= Beginning of Section =

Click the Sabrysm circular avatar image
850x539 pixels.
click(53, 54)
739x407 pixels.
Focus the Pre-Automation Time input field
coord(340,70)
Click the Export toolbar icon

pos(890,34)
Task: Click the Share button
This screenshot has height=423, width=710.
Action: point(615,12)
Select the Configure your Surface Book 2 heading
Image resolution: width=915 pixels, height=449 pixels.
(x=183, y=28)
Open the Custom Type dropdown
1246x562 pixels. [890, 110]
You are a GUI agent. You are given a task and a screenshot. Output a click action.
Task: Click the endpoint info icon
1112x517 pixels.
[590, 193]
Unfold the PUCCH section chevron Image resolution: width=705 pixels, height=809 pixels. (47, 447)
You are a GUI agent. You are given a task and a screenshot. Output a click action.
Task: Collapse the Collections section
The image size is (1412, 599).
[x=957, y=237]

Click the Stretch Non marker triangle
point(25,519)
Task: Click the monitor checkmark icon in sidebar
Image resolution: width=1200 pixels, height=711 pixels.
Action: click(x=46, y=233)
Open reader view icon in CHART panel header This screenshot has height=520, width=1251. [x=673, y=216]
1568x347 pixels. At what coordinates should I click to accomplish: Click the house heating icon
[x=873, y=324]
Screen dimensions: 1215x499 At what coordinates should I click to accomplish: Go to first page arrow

= End of Section =

→ **Exercise prompt**
Retype the material in full, keeping each line exactly as it is.

→ **Output of the task**
Click the Sabrysm circular avatar image
850x539 pixels.
click(53, 54)
739x407 pixels.
Focus the Pre-Automation Time input field
coord(340,70)
Click the Export toolbar icon

pos(890,34)
Task: Click the Share button
This screenshot has height=423, width=710.
Action: point(615,12)
Select the Configure your Surface Book 2 heading
Image resolution: width=915 pixels, height=449 pixels.
(x=183, y=28)
Open the Custom Type dropdown
1246x562 pixels. [890, 110]
You are a GUI agent. You are given a task and a screenshot. Output a click action.
Task: Click the endpoint info icon
1112x517 pixels.
[590, 193]
Unfold the PUCCH section chevron Image resolution: width=705 pixels, height=809 pixels. (47, 447)
You are a GUI agent. You are given a task and a screenshot. Output a click action.
Task: Collapse the Collections section
The image size is (1412, 599).
[x=957, y=237]

Click the Stretch Non marker triangle
point(25,519)
Task: Click the monitor checkmark icon in sidebar
Image resolution: width=1200 pixels, height=711 pixels.
Action: click(x=46, y=233)
Open reader view icon in CHART panel header This screenshot has height=520, width=1251. [x=673, y=216]
1568x347 pixels. At what coordinates should I click to accomplish: Click the house heating icon
[x=873, y=324]
Screen dimensions: 1215x499 At what coordinates should I click to accomplish: Go to first page arrow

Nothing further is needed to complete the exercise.